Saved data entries
--- START ---
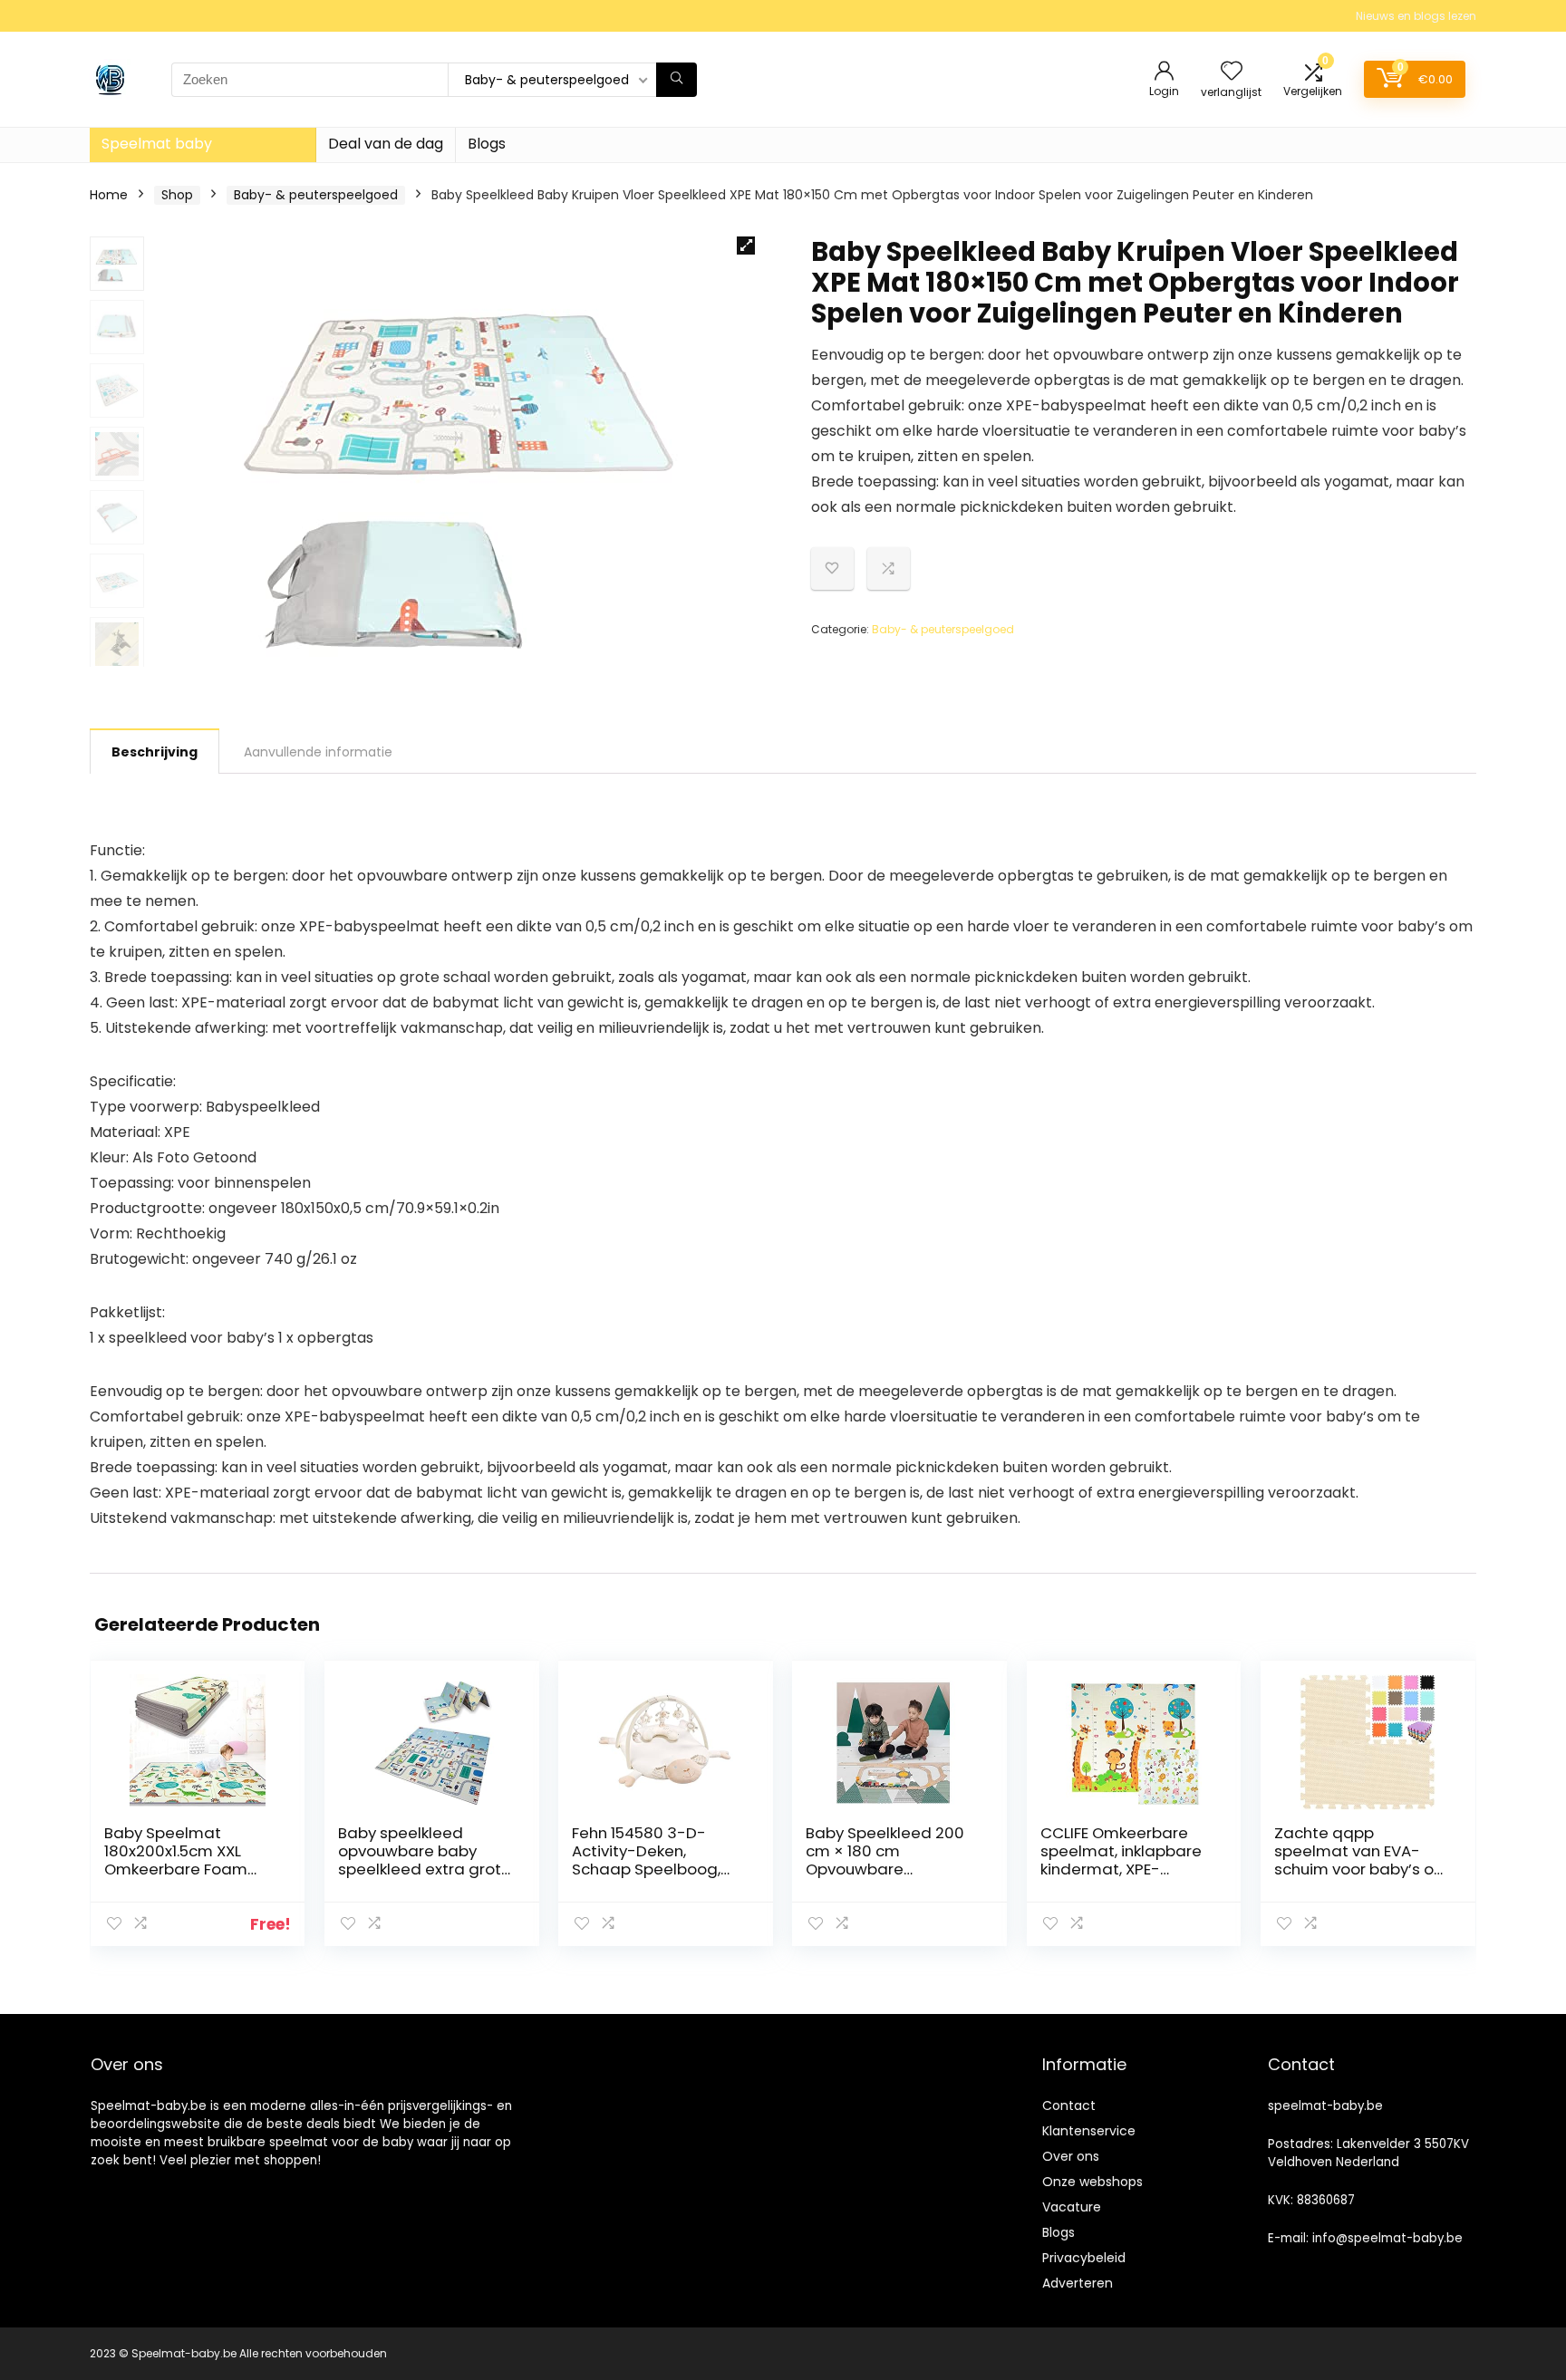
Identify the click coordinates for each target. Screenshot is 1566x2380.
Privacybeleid (1084, 2258)
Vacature (1071, 2207)
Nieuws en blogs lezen (1416, 16)
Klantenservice (1089, 2131)
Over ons (1070, 2156)
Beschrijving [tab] (154, 752)
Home (109, 195)
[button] (746, 245)
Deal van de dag (385, 143)
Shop (177, 195)
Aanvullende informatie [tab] (318, 752)
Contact (1069, 2105)
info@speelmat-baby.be (1387, 2238)
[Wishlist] (1231, 72)
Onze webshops (1092, 2182)
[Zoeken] (676, 80)
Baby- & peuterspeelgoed (316, 195)
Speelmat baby (157, 143)
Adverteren (1077, 2283)
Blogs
--- END ---
■ **Goal of the exercise**: Before answering, find the line with "Contact (1069, 2105)" in the records above; then reproduce exactly each line from the first through that line, leaving out pictures.

■ **Solved problem**:
Identify the click coordinates for each target. Screenshot is 1566x2380.
Privacybeleid (1084, 2258)
Vacature (1071, 2207)
Nieuws en blogs lezen (1416, 16)
Klantenservice (1089, 2131)
Over ons (1070, 2156)
Beschrijving [tab] (154, 752)
Home (109, 195)
[button] (746, 245)
Deal van de dag (385, 143)
Shop (177, 195)
Aanvullende informatie [tab] (318, 752)
Contact (1069, 2105)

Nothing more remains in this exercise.